In a bid to resolve the crisis in the city, political and security officials met at Future Movement lawmaker Mohammad Kabbara’s residence and agreed to a cease-fire that went into effect at 5:30 p.m.

Kabbara announced that Prime Minister Najib Mikati had expressed his readiness to visit Tripoli, along with Interior Minister Marwan Charbel and Defense Minister Fayez Ghosn to oversee the implementation of the cease-fire.

The officials also called on the Lebanese Army to deploy in all conflict zones.

Mikati, who held talks with President Michel Sleiman over the situation in Tripoli, called on the Army and the security forces to “be strict in controlling the [security] situation, prevent [clashes] and arrest those challenging the security [of Tripoli],” he was quoted as saying by the state-run National News Agency.

Army units entered Syria Street, which separates the rival districts.

However, the security source denied that the Army had carried out a “wide-ranging” deployment as it still lacked the necessary political cover since it had been given orders to deploy rather than intervene to end the conflict. “The military has dispatched only five vehicles to Bab al-Tabbaneh that are carrying out ... patrols along Syria Street,” the source added.

The three-day clashes had intensified earlier Wednesday between gunmen in the anti-Assad Sunni stronghold of Bab al-Tabbaneh and others in the Alawite-dominated pro-Assad Jabal Mohsen district, killing 12 people, including a soldier, and wounding over 76. Among the wounded are 11 soldiers and a policeman.

Meanwhile, the Army called on political leaders “not to intervene on the ground” or contribute to the conflict by instigating disputes, asking them to behave responsibly during this difficult phase.

In a statement released Wednesday afternoon, the Army also denied that it had withdrawn from conflict zones, saying it continued to adhere to a comprehensive military plan. It expressed readiness to engage in dialogue with rival field commanders in the city “to bury sedition and defuse tensions,” and expose those undermining security.

Earlier Wednesday, there was no Army presence in either Bab al-Tabbaneh or Jabal Mohsen, but four military vehicles were stationed on Syria Street.

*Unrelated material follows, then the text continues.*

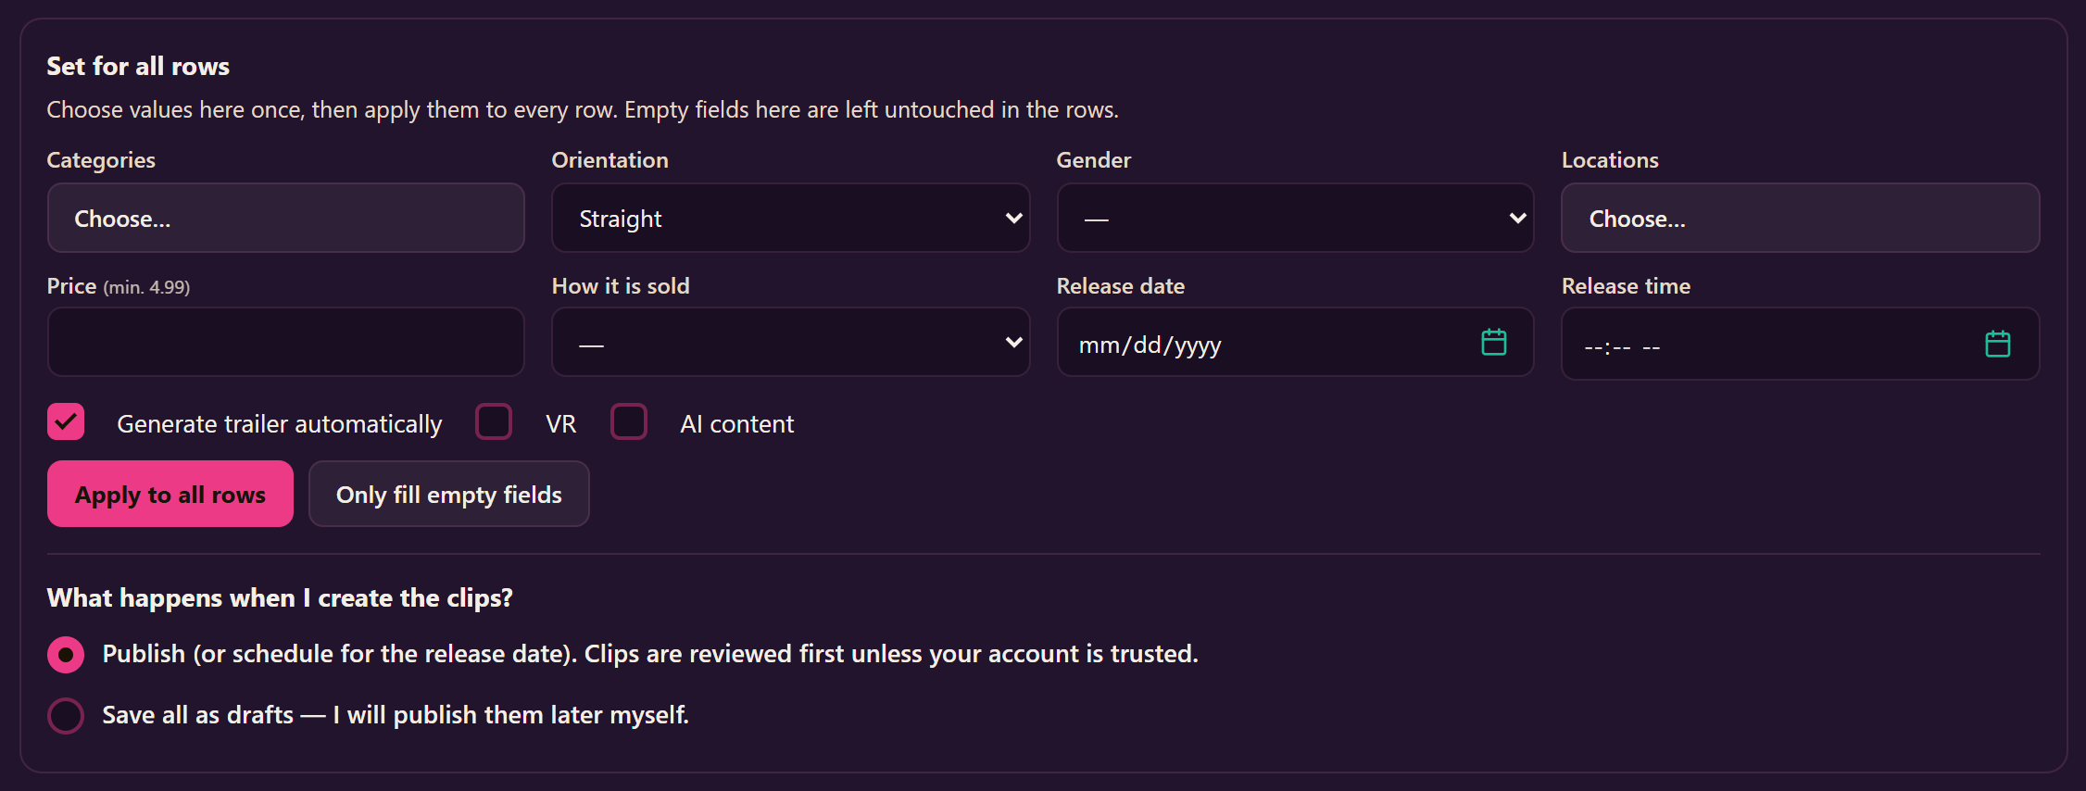This screenshot has width=2086, height=791.
Task: Click the Generate trailer automatically label
Action: click(280, 424)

The Army was responding to sources of sniper fire which forced the closure of the highway connecting Tripoli to the northern city of Akkar.

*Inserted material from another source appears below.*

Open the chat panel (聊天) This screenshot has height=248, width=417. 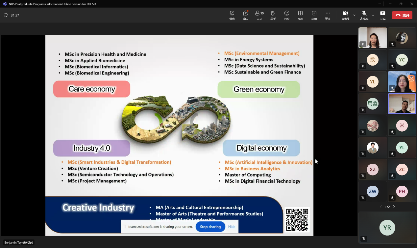pyautogui.click(x=245, y=15)
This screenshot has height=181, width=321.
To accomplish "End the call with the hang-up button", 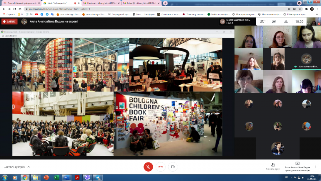I will point(161,167).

On the streets of Bab al-Tabbaneh, gunmen – some of whom are children – continue to roam freely.

Khaled al-Sayyed, the newly appointed spokesperson for armed groups in Bab al-Tabbaneh, told The Daily Star that the groups had no intention to reignite the conflict and urged the Army to intervene when necessary.

Fighters accused the government of providing political cover for their rival, Arab Democratic Party head Rifaat Eid.

Eid, who during similar clashes in Tripoli earlier this year called for the return of the Syrian army so that it might restore calm, said that his party was not armed but that its members were, adding that combating the proliferation of weapons in the country requires dialogue.

Speaking to Al-Jadeed television station, Eid also urged Sleiman to give Tripoli more attention in future National Dialogue sessions.

Earlier Wednesday, Saad al-Masri, a gunman who held sway in one of the main districts of Bab al-Tabbaneh, was buried in a large funeral.

Lebanon’s stability has been in the spotlight since Syria’s uprising – now in its 18th month – intensified at the start of this year. Differences over the uprising have exacerbated tensions between Lebanon’s already divided political camps: the pro-Assad March 8 alliance and pro-opposition March 14 coalition.

The violence came less than a week after Lebanon was jolted by a wave of kidnappings of Syrians and two Turkish nationals by the Meqdad clan and other groups that seek to exchange them for 12 Lebanese held hostage by Syrian rebels.

A Meqdad family member was recently kidnapped by Syrian rebels in Damascus and 11 Lebanese pilgrims were abducted in May.

A version of this article appeared in the print edition of The Daily Star on August 23, 2012, on page 1.